Il ne semble pas que Londres fût naturellement le théâtre à choisir pour engager un agent autrichien à ménager la susceptibilité et même à rechercher la bienveillance de la France[1].

Rien ne pouvait moins convenir au roi George qu’un relâchement trop visible de l’ancienne alliance qui l’unissait à l’Autriche, car rien n’était plus propre à faire éclater le désaccord que Kaunitz avait si justement signalé entre le souverain et la nation britanniques : l’un attaché avec une obstination sénile à ses vieilles habitudes, à ses prédilections et à ses inimitiés de jeunesse, l’autre de plus en plus fatiguée de donner son sang et son argent pour des querelles de famille royale et de voisinage allemand.
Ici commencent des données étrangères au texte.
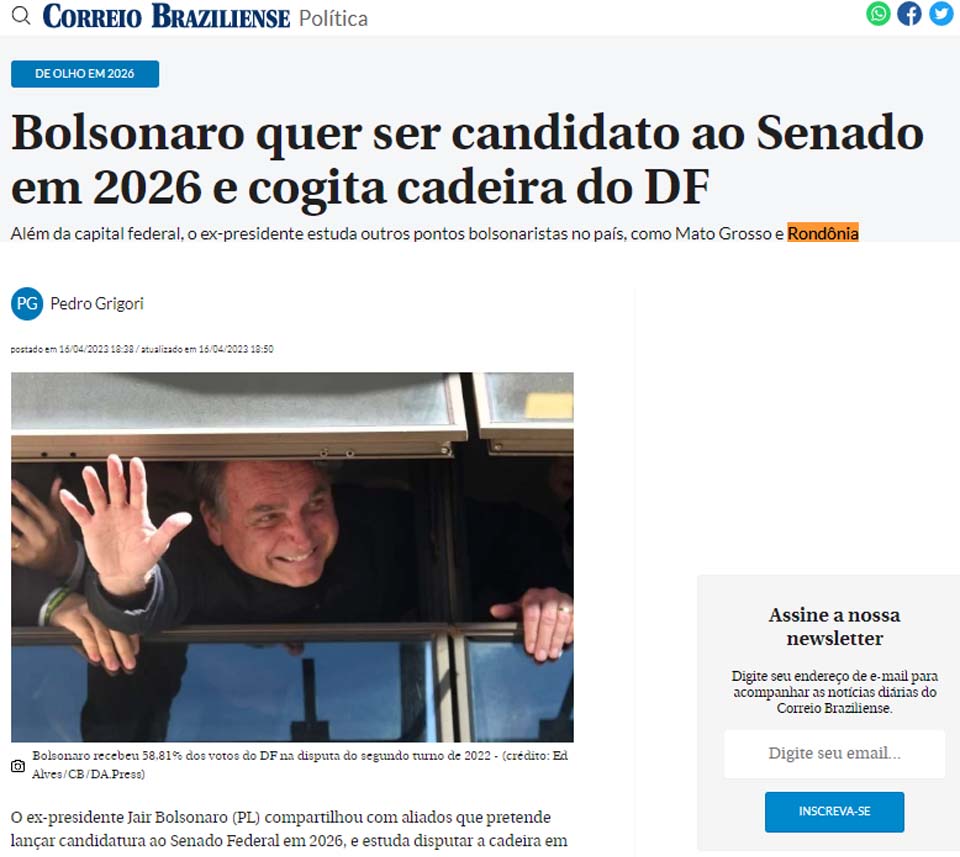Click the highlighted word Rondônia
The width and height of the screenshot is (960, 857).
click(x=823, y=233)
Ce dissentiment se prononçait chaque jour davantage et l’effet en était sensible même dans le sein du ministère, où des deux frères collègues, l’un, l’aîné, le duc de Newcastle, s’associait à toutes les passions du roi, tandis que le cadet, Pelham, chargé de traiter avec le Parlement, partageait les hésitations et les répugnances populaires. Si l’alliance autrichienne, déjà contestée au dedans, venait à manquer par le dehors, c’en était fait des préférences de la politique royale. Aussi le parti fut-il pris de tout faire pour calmer l’humeur irritable de l’impératrice. Elle réclamait la somme (très forte pour le temps) de cent mille livres sterling, comme solde des subsides qui lui étaient dus pendant la guerre. Bien que rien ne justifiât cette prétention, on se décida à demander la subvention au Parlement, qui fit de grandes difficultés pour l’accorder. La princesse reçut la nouvelle de cette largesse avec une bonne grâce un peu hautaine et même railleuse. « Ce n’est pas tant l’argent qui me touche, dit-elle au ministre Keith, que la preuve d’amitié du roi et l’espérance que nous voilà remis sur un tel pied que je n’ai plus à l’avenir à craindre d’être encore grondée. Après tout, je suis sa plus vieille amie, et je mérite d’être traitée avec autant de confiance que les nouveaux. » Keith répondit assez spirituellement qu’il ne savait trop de quels nouveaux amis elle entendait parler, mais qu’il se félicitait de voir qu’elle était jalouse parce que la jalousie était une preuve d’affection. — « Je suis jalouse, en effet, répondit-elle, et je ne le nie pas, mais

  1. Keith au duc de Newcastle, 6 novembre 1748 (Record Office). — D’Arneth, t. IV, p. 536.